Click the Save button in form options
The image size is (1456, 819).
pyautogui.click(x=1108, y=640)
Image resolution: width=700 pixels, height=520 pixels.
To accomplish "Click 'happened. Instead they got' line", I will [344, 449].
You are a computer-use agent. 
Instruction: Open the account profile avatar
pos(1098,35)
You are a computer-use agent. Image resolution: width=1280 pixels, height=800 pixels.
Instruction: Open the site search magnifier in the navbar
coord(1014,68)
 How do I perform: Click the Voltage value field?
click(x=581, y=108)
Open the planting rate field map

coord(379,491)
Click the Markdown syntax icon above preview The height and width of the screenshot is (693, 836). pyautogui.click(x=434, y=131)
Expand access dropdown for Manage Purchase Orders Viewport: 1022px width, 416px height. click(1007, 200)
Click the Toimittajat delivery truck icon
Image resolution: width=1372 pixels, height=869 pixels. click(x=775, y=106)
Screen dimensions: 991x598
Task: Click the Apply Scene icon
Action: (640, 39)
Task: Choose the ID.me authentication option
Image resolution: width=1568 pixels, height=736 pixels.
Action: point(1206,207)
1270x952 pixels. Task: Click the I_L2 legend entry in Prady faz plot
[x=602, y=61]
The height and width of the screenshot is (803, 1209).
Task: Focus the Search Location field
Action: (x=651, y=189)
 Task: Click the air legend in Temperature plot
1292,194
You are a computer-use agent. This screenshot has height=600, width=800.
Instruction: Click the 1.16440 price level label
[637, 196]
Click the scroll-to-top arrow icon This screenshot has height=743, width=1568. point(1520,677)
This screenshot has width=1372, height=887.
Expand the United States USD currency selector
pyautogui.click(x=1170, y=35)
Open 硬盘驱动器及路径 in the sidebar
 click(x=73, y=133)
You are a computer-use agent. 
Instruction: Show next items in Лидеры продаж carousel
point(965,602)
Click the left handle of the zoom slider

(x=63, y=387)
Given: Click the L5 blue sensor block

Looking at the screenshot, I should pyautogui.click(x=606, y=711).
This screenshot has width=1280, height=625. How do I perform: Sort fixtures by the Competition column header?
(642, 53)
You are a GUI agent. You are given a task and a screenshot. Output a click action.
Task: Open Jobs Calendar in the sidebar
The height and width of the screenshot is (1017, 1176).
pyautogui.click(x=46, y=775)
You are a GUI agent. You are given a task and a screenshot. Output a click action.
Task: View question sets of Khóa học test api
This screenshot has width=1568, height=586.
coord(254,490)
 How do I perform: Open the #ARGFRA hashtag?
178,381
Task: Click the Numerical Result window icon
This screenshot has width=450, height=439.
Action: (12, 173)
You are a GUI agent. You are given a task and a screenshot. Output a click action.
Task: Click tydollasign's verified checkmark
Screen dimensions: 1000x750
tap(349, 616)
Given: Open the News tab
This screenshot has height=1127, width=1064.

**Assigned task:** Set down the records again in full. Match them exactly.

**Answer section:**
Click the Save button in form options
The image size is (1456, 819).
pyautogui.click(x=1108, y=640)
Image resolution: width=700 pixels, height=520 pixels.
To accomplish "Click 'happened. Instead they got' line", I will [344, 449].
You are a computer-use agent. 
Instruction: Open the account profile avatar
pos(1098,35)
You are a computer-use agent. Image resolution: width=1280 pixels, height=800 pixels.
Instruction: Open the site search magnifier in the navbar
coord(1014,68)
 How do I perform: Click the Voltage value field?
click(x=581, y=108)
Open the planting rate field map

coord(379,491)
Click the Markdown syntax icon above preview The height and width of the screenshot is (693, 836). pyautogui.click(x=434, y=131)
Expand access dropdown for Manage Purchase Orders Viewport: 1022px width, 416px height. click(1007, 200)
Click the Toimittajat delivery truck icon
Image resolution: width=1372 pixels, height=869 pixels. click(x=775, y=106)
Screen dimensions: 991x598
Task: Click the Apply Scene icon
Action: (640, 39)
Task: Choose the ID.me authentication option
Image resolution: width=1568 pixels, height=736 pixels.
Action: point(1206,207)
1270x952 pixels. Task: Click the I_L2 legend entry in Prady faz plot
[x=602, y=61]
The height and width of the screenshot is (803, 1209).
Task: Focus the Search Location field
Action: (x=651, y=189)
 Task: Click the air legend in Temperature plot
1292,194
You are a computer-use agent. This screenshot has height=600, width=800.
Instruction: Click the 1.16440 price level label
[637, 196]
Click the scroll-to-top arrow icon This screenshot has height=743, width=1568. point(1520,677)
This screenshot has width=1372, height=887.
Expand the United States USD currency selector
pyautogui.click(x=1170, y=35)
Open 硬盘驱动器及路径 in the sidebar
 click(x=73, y=133)
You are a computer-use agent. 
Instruction: Show next items in Лидеры продаж carousel
point(965,602)
Click the left handle of the zoom slider

(x=63, y=387)
Given: Click the L5 blue sensor block

Looking at the screenshot, I should pyautogui.click(x=606, y=711).
This screenshot has width=1280, height=625. How do I perform: Sort fixtures by the Competition column header?
(642, 53)
You are a GUI agent. You are given a task and a screenshot. Output a click action.
Task: Open Jobs Calendar in the sidebar
The height and width of the screenshot is (1017, 1176).
pyautogui.click(x=46, y=775)
You are a GUI agent. You are given a task and a screenshot. Output a click action.
Task: View question sets of Khóa học test api
This screenshot has width=1568, height=586.
coord(254,490)
 How do I perform: Open the #ARGFRA hashtag?
178,381
Task: Click the Numerical Result window icon
This screenshot has width=450, height=439.
Action: (12, 173)
You are a GUI agent. You are given a task and a screenshot. Output a click action.
Task: Click tydollasign's verified checkmark
Screen dimensions: 1000x750
tap(349, 616)
Given: Open the News tab
This screenshot has height=1127, width=1064.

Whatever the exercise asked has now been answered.